§ **Assignment**
A complete and exact copy of the data below is the task.

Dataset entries
BEGIN
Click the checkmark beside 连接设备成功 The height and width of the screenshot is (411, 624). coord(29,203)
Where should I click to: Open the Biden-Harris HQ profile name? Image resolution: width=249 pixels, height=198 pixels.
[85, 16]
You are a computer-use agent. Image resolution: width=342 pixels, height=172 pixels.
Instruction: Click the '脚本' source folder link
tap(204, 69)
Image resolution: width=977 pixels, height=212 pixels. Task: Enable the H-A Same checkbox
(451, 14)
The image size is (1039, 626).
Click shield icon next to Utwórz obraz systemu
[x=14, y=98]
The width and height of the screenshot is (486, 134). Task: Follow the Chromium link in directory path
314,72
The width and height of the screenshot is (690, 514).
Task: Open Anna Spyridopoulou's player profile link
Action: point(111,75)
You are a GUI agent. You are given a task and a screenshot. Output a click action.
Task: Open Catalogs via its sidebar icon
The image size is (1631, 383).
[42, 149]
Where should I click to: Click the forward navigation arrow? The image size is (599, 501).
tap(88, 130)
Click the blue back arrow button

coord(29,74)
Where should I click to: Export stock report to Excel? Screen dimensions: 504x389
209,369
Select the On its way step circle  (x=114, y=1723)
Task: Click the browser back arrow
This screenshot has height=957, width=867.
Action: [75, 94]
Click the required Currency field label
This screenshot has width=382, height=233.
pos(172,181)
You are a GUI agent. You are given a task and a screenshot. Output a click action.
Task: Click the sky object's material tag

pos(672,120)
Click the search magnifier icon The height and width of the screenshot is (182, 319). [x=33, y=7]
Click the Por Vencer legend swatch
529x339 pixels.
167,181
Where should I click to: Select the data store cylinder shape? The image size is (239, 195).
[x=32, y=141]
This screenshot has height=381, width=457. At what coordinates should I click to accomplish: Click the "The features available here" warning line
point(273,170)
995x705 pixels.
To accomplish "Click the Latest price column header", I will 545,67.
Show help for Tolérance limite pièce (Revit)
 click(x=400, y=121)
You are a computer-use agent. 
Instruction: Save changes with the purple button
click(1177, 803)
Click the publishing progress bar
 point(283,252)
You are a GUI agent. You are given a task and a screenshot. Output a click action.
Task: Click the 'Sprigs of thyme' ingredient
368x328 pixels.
END
§ **Result of the exercise**
Click the checkmark beside 连接设备成功 The height and width of the screenshot is (411, 624). coord(29,203)
Where should I click to: Open the Biden-Harris HQ profile name? Image resolution: width=249 pixels, height=198 pixels.
[85, 16]
You are a computer-use agent. Image resolution: width=342 pixels, height=172 pixels.
Instruction: Click the '脚本' source folder link
tap(204, 69)
Image resolution: width=977 pixels, height=212 pixels. Task: Enable the H-A Same checkbox
(451, 14)
The image size is (1039, 626).
Click shield icon next to Utwórz obraz systemu
[x=14, y=98]
The width and height of the screenshot is (486, 134). Task: Follow the Chromium link in directory path
314,72
The width and height of the screenshot is (690, 514).
Task: Open Anna Spyridopoulou's player profile link
Action: point(111,75)
You are a GUI agent. You are given a task and a screenshot. Output a click action.
Task: Open Catalogs via its sidebar icon
The image size is (1631, 383).
[42, 149]
Where should I click to: Click the forward navigation arrow? The image size is (599, 501).
tap(88, 130)
Click the blue back arrow button

coord(29,74)
Where should I click to: Export stock report to Excel? Screen dimensions: 504x389
209,369
Select the On its way step circle  (x=114, y=1723)
Task: Click the browser back arrow
This screenshot has height=957, width=867.
Action: [75, 94]
Click the required Currency field label
This screenshot has width=382, height=233.
pos(172,181)
You are a GUI agent. You are given a task and a screenshot. Output a click action.
Task: Click the sky object's material tag

pos(672,120)
Click the search magnifier icon The height and width of the screenshot is (182, 319). [x=33, y=7]
Click the Por Vencer legend swatch
529x339 pixels.
167,181
Where should I click to: Select the data store cylinder shape? The image size is (239, 195).
[x=32, y=141]
This screenshot has height=381, width=457. At what coordinates should I click to accomplish: Click the "The features available here" warning line
point(273,170)
995x705 pixels.
To accomplish "Click the Latest price column header", I will 545,67.
Show help for Tolérance limite pièce (Revit)
 click(x=400, y=121)
You are a computer-use agent. 
Instruction: Save changes with the purple button
click(1177, 803)
Click the publishing progress bar
 point(283,252)
You are a GUI agent. You are given a task and a screenshot. Output a click action.
Task: Click the 'Sprigs of thyme' ingredient
368x328 pixels.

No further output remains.